Exercise description
Can you copy out the stretch of the material below from the line containing "You are a GUI" through the line containing "tap(331, 547)", swapping "combo box" for "dropdown" and changing nothing else? Leave the pictures out.

Information provided
----------------------------------------

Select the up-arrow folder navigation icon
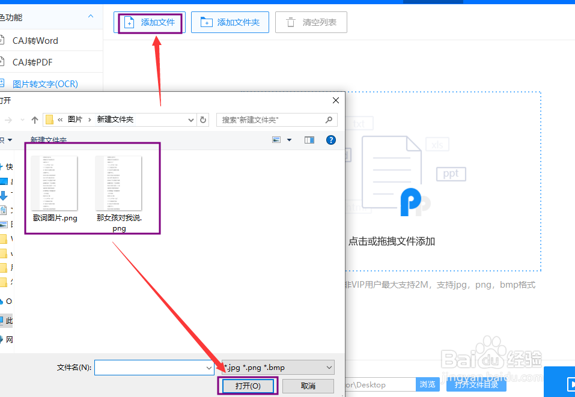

----------------------------------------

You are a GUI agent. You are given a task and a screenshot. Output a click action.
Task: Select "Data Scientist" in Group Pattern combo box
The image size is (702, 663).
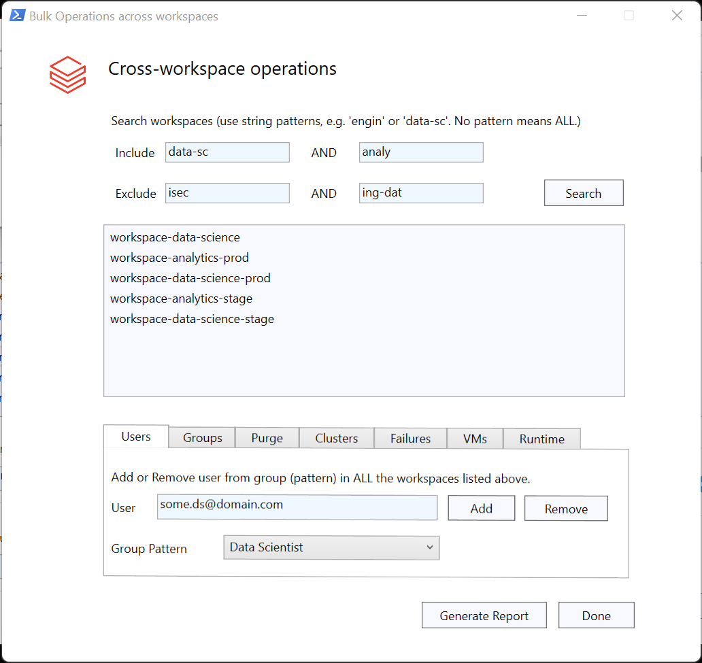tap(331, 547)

----------------------------------------

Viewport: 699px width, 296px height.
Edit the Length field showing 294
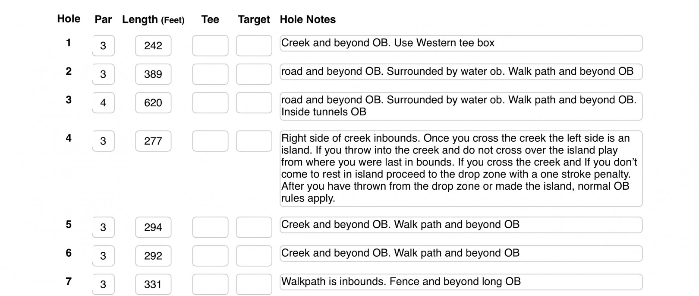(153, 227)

----------------------------------------

Response to the exercise
You are a GUI agent. You are given a task and a screenshot. Output a click action.
Task: Select "Data Scientist" in Group Pattern dropdown
The image size is (702, 663).
tap(331, 547)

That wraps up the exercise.